WHAT TO PRODUCE:
Your task is to reproduce exactly the lines that run from the beginning of the data through the line where "Open Claim Amount" appears.

--- SUPPLIED INFORMATION Enclosed Below ---

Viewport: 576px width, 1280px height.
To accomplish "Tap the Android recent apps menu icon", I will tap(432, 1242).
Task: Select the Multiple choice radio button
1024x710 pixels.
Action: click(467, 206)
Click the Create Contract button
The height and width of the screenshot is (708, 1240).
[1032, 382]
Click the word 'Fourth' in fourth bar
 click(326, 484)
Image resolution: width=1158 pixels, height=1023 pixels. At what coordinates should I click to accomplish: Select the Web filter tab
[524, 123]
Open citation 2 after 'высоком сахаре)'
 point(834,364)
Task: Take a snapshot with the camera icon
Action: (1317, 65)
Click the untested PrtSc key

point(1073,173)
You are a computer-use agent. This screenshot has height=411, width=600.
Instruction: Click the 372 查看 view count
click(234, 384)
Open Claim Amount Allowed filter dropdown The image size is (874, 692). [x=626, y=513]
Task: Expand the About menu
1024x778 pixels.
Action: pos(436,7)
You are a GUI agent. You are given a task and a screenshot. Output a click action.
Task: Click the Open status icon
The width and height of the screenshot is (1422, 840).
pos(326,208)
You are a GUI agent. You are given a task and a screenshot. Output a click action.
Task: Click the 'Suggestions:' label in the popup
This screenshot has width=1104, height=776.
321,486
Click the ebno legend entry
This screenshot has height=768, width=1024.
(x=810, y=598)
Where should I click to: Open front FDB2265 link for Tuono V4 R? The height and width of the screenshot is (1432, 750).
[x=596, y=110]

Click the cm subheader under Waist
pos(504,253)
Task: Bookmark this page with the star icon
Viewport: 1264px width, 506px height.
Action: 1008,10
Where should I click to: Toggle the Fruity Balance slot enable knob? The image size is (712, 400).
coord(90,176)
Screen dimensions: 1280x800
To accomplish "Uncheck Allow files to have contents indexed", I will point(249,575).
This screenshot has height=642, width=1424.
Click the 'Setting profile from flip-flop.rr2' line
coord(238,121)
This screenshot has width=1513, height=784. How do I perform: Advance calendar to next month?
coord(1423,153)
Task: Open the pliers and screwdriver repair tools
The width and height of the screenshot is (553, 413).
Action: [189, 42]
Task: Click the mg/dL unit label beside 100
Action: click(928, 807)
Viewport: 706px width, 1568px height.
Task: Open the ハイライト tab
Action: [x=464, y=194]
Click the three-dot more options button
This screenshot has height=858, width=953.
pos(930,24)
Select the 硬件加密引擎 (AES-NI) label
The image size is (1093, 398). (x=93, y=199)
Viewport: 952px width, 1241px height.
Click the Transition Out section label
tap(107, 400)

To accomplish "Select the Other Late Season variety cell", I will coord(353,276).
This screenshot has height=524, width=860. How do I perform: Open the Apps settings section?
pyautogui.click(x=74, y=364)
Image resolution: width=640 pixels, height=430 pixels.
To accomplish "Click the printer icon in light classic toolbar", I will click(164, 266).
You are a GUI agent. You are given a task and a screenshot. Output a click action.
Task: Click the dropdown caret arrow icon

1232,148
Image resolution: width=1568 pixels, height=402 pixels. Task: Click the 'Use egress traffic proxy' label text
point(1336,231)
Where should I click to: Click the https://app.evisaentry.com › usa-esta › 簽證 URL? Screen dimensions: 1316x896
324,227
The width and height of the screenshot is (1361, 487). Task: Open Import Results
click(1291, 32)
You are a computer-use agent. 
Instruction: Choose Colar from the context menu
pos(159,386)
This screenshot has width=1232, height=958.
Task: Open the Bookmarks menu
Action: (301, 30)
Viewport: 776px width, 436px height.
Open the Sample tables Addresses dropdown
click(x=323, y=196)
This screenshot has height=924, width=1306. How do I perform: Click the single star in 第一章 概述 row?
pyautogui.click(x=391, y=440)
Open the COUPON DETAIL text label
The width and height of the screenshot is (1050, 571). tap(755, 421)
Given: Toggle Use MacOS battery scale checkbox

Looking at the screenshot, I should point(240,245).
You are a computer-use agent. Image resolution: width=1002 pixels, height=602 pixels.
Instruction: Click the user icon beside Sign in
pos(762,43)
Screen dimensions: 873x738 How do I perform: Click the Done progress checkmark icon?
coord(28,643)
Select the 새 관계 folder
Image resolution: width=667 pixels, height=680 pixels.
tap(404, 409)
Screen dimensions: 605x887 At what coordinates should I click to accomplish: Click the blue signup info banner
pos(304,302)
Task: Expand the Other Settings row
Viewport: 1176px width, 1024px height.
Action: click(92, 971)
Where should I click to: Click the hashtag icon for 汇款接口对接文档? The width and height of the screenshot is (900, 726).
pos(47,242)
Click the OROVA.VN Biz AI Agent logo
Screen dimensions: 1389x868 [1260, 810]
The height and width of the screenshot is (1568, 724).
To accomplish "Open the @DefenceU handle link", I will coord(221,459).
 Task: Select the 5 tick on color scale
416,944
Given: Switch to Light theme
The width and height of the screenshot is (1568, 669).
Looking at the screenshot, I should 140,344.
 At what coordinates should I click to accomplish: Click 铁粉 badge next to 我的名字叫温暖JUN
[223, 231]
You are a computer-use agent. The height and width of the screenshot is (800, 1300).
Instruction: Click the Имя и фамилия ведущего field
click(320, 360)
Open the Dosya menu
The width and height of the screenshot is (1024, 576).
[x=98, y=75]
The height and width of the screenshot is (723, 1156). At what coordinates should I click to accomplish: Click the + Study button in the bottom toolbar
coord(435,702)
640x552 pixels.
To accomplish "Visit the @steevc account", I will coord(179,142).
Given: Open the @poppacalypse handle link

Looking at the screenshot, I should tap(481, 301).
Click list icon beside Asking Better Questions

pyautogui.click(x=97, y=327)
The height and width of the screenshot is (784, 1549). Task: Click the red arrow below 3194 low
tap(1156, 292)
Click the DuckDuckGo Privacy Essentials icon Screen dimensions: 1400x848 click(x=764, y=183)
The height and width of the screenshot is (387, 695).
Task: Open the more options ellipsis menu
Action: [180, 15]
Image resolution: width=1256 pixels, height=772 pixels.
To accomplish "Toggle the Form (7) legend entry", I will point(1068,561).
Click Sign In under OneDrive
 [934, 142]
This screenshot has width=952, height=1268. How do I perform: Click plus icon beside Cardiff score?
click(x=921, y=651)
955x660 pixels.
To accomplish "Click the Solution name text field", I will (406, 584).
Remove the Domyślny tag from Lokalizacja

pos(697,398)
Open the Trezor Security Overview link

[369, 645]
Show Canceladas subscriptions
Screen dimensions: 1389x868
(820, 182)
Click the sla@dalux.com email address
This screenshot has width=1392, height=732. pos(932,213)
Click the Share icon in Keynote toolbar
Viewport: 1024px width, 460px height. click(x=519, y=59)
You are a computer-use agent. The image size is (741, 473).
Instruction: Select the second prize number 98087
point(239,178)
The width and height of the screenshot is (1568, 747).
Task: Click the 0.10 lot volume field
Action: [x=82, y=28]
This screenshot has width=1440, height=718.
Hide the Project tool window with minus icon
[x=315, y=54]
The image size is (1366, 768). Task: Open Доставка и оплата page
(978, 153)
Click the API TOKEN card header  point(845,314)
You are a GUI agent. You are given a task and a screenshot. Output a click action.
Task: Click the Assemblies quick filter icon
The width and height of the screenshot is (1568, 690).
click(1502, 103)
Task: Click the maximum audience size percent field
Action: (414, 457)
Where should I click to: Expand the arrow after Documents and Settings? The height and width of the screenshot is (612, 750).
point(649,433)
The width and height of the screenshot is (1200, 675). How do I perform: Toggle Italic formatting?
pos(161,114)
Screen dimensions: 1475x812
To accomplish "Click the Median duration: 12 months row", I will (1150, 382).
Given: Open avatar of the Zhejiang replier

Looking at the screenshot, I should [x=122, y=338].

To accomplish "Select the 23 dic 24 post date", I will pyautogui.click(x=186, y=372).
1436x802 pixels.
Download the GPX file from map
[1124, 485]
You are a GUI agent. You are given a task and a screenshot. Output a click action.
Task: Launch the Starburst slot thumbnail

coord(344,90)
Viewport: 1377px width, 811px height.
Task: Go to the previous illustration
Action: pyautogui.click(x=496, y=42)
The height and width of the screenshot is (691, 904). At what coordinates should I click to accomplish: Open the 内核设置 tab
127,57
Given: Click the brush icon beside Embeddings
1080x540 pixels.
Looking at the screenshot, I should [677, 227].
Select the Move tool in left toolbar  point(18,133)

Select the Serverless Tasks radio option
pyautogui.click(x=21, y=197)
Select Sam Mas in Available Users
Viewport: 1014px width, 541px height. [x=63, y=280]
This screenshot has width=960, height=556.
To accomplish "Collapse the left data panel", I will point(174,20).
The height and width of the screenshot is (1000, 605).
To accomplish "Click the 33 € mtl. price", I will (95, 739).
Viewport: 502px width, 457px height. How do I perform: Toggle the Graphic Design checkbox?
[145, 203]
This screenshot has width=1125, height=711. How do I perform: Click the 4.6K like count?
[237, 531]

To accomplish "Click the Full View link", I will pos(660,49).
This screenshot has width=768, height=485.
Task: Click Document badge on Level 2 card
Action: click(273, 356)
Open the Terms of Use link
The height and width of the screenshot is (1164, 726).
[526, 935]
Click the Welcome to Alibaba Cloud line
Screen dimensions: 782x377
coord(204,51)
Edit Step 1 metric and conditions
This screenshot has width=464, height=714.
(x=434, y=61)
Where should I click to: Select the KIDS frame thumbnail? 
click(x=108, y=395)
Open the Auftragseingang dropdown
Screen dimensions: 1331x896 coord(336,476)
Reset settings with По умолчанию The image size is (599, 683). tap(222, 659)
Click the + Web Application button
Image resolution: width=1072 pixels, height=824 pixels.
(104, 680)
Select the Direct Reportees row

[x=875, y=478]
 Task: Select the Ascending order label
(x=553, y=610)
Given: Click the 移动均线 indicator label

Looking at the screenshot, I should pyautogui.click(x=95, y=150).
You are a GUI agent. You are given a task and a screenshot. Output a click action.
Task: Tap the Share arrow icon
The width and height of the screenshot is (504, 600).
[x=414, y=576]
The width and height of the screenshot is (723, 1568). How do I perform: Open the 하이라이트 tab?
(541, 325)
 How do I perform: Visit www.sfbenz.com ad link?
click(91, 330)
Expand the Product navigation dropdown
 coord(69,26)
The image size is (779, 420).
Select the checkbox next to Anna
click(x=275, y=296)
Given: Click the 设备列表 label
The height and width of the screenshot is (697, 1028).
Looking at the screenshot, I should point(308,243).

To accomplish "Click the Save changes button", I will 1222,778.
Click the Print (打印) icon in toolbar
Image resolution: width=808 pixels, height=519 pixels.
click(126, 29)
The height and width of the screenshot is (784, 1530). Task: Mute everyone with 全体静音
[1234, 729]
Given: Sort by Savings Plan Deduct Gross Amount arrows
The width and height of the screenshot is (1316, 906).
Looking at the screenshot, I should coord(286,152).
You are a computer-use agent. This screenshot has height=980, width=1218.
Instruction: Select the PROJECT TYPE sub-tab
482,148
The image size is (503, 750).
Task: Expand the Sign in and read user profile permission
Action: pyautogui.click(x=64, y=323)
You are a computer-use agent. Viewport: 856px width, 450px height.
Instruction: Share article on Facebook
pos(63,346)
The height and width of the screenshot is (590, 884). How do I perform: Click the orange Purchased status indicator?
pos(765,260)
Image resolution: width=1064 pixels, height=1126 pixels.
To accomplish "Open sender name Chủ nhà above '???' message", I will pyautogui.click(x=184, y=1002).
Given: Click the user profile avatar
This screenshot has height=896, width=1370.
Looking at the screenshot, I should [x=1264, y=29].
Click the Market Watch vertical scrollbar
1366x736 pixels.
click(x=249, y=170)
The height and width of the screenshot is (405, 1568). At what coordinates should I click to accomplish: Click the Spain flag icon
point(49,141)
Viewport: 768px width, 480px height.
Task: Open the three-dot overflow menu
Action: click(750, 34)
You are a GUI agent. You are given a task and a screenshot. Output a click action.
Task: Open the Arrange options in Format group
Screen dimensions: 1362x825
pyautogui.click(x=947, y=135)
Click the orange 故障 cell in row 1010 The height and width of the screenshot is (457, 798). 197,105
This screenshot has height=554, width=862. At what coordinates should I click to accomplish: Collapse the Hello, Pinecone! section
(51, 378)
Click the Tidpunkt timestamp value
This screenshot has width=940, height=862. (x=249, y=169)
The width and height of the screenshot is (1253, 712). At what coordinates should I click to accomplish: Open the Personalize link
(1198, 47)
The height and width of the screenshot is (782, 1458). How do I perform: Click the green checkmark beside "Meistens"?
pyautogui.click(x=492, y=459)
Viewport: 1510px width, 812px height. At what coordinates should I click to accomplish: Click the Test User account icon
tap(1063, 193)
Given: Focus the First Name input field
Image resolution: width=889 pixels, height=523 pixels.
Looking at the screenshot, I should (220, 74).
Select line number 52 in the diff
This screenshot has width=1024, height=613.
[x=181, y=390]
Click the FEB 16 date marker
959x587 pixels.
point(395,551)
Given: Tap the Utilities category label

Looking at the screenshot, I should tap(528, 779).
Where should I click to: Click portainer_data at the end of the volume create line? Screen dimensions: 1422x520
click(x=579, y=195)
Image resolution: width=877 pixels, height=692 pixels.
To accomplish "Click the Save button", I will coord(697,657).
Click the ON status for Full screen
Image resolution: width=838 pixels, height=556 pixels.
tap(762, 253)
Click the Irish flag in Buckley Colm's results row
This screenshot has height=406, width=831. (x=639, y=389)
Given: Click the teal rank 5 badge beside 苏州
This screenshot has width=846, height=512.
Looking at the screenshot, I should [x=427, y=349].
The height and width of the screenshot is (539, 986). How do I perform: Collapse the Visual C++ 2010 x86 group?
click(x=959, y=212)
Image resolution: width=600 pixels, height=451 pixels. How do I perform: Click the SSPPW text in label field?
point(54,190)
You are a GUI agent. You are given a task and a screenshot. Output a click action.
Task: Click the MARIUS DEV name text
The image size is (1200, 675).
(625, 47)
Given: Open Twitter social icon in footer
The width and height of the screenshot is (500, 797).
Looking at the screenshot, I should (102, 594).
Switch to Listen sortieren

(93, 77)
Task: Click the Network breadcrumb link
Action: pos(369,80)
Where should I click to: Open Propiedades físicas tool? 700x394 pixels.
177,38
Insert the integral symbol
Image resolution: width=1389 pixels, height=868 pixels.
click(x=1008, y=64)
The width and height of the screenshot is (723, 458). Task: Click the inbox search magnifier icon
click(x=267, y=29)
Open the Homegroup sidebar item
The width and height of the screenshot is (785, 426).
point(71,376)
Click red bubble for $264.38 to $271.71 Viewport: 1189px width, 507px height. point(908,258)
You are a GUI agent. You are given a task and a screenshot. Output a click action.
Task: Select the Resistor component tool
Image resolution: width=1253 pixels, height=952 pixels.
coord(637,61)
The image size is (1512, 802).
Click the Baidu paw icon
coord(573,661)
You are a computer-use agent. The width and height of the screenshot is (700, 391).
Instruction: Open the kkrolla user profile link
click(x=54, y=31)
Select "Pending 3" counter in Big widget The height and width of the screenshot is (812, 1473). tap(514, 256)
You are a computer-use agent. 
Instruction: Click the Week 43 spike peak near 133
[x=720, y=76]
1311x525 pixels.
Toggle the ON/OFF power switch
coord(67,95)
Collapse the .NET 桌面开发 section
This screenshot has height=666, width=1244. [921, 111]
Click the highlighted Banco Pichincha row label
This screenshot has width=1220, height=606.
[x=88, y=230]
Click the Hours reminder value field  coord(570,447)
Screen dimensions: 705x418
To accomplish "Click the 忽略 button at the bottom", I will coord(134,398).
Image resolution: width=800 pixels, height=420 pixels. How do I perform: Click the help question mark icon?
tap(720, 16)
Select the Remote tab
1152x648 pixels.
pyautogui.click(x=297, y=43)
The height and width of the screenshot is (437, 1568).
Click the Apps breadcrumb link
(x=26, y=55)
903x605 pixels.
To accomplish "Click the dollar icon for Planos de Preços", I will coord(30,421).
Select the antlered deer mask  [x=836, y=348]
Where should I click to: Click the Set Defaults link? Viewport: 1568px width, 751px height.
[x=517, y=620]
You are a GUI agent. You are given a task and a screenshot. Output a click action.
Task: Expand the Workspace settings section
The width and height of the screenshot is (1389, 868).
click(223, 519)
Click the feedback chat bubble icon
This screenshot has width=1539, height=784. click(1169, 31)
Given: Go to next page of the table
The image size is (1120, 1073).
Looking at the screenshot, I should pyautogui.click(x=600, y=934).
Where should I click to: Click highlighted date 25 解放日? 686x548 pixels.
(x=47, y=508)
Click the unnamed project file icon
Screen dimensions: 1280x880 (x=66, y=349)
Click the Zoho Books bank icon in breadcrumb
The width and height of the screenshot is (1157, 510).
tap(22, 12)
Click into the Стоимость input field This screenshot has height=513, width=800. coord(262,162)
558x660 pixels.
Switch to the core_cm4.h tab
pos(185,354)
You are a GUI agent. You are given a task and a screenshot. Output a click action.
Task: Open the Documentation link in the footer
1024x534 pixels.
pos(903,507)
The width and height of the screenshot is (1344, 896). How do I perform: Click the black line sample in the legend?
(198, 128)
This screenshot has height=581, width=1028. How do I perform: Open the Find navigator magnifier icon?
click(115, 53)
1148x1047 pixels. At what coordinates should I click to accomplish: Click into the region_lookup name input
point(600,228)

--- End of Enclosed SUPPLIED INFORMATION ---

ANSWER BOX:
Viewport: 576px width, 1280px height.
To accomplish "Tap the Android recent apps menu icon", I will tap(432, 1242).
Task: Select the Multiple choice radio button
1024x710 pixels.
Action: click(467, 206)
Click the Create Contract button
The height and width of the screenshot is (708, 1240).
[1032, 382]
Click the word 'Fourth' in fourth bar
 click(326, 484)
Image resolution: width=1158 pixels, height=1023 pixels. At what coordinates should I click to accomplish: Select the Web filter tab
[524, 123]
Open citation 2 after 'высоком сахаре)'
 point(834,364)
Task: Take a snapshot with the camera icon
Action: (1317, 65)
Click the untested PrtSc key

point(1073,173)
You are a computer-use agent. This screenshot has height=411, width=600.
Instruction: Click the 372 查看 view count
click(234, 384)
Open Claim Amount Allowed filter dropdown The image size is (874, 692). [x=626, y=513]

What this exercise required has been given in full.